Hamd âlemlerin Rabbine, salât ve selâm da O’nun pak Rasûlüne olsun.

Geçenlerde poşetin mucidinin oğlunu gördüm haberlerde. Adam diyor ki: “Babam, poşeti çevre kirlenmesin, ağaçlar kesilmesin diye üretti. Cebinde poşetle gezerdi ve bir poşeti aylarca kullanırdı.” Dünyada ilk plan yapan, görev listesi oluşturan şahıs da bizim halimizi görse, sanırım şaşırır. “Ben plan yapmayı zamandan tasarruf olsun diye buldum…” diyerek bir dizi sitem sıralar.

Plan yapmaktan iş yapmaya fırsat bulamıyoruz. Defterimizde ya da zihnimizde her şey plana oturtulmuş. Tıpkı inşa edilmek üzere planı yapılmış bir bina gibi… Ancak gelin görün ki o planı uygulamaya vaktimiz yok.

Öğrenci verimli ders çalışabilmek ve zamanını iyi değerlendirmek için plan hazırlıyor ama bunu uygulamaya yetecek azmi yok. Her hafta yeni plan ve programlarla heba ediyor günlerini.

Yazarın aklında yazı veya kitap yazacak onlarca konu var. Bunları not alıyor, planını yapıyor ve sonra planla birlikte fikirler de kenarda bekliyor. Hasbelkader bir kitaba başlıyor. Sonra bir başkasına… Derken planlanan günde planlanan hedefe asla ulaşamıyor ve hevesi kırılıyor.

Ev hanımı işlerini planlıyor ama “Birazdan, birazdan…” diyerek erteliyor. Üstüne yeni işler de gelince, yaptığı plan elinde kalıyor ve haydiii yeni planlar yapmaya…

Yapılacak hangi iş olursa olsun, toplumun büyük kesimi ertelemekle meşhur… Ortalık, her gün sağlıklı beslenmeye ve spor yapmaya karar verip yapmayan şişmanlarla, ilacını zamanında almayan hastalarla, görevlerini sürekli aksatan işçilerle, sonunda hep kendisi üzülen pişmanlarla dolu…

Planlı olmak iyidir ama planlar bazen bize okul yıllarımızı hatırlatıp bizi kendisinden soğutabilir. Ödevler ne kadar soğuksa planlar da öyle gelebilir. Bunun yerine daha etkili yöntemler geliştirmeliyiz. “Yapılacak iş kısa süren bir işse hemen yapmak” gibi. Komik ama gerçek; plan yapacağımız sürede yapılabilecek işler var.

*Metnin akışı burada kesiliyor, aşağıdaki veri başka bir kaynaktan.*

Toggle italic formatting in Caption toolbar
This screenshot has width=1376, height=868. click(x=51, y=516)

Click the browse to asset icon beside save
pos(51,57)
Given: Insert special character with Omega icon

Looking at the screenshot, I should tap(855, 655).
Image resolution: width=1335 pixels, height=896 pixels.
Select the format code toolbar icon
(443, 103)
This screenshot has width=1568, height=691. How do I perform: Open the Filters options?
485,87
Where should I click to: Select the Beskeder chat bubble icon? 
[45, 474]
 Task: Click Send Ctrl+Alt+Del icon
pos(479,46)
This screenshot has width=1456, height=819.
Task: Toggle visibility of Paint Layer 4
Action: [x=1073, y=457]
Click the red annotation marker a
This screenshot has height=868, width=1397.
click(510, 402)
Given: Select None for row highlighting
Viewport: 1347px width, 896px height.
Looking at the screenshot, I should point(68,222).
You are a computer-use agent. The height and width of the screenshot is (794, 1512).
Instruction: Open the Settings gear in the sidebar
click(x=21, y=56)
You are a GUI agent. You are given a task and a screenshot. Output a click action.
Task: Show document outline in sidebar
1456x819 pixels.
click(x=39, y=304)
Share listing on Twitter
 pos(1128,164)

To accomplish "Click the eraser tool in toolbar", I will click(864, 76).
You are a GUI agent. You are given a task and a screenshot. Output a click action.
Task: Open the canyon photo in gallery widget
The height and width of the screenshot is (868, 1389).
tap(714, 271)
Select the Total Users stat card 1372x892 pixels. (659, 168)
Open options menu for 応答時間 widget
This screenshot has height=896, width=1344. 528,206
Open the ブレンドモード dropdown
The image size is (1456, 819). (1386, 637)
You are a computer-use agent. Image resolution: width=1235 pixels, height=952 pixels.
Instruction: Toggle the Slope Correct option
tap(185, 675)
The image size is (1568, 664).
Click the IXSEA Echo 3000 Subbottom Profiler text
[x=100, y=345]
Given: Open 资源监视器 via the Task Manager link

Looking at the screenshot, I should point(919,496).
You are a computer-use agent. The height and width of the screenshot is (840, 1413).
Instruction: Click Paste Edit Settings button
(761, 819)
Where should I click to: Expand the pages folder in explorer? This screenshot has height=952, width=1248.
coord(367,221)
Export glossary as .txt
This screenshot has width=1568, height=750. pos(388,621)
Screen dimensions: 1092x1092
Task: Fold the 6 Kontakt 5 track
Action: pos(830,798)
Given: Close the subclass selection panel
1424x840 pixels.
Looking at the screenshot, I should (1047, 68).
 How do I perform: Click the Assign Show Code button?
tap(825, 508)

Planını kuracağına kalk da yapsana güzel insan!

Müslümanlar olarak bizi Allah’a yaklaştıracak her şey güzeldir. Bu bir hasta ziyareti olabilir, çocuğumuzla ilgilenmek olabilir yahut nafile ibadetlere başlamak olabilir. Nafile oruca daha yeni başlamışsak, pazartesi veya perşembeyi beklemeyelim. Zira pazartesi ve perşembe günü o orucu tutturmamak için, şeytan elinden geleni yapacaktır. Nafile namazlar için akşamı ya da sabahı beklemeyelim. Bulunduğumuz ana en yakın hangisiyse kalkıp kılalım. Bir arkadaşım vardı. Sabah namazını kılmadığı gün diğer namazları da kılmazdı. Bizim iş biraz da buna benziyor.

Ömür kısa… Plan yapmaya yetmeyecek kadar kısa hem de… Rabbim işlerimizi kolaylaştırsın, planlarımızı en kısa zamanda uygulamayı, yeni hayırlara kanat açmayı, sıkıntılarımızdan kurtulmayı nasip etsin. Ahirette aleyhimize olan planlar ve işimize yaramayacak hayaller kurmaktan bizi muhafaza eylesin.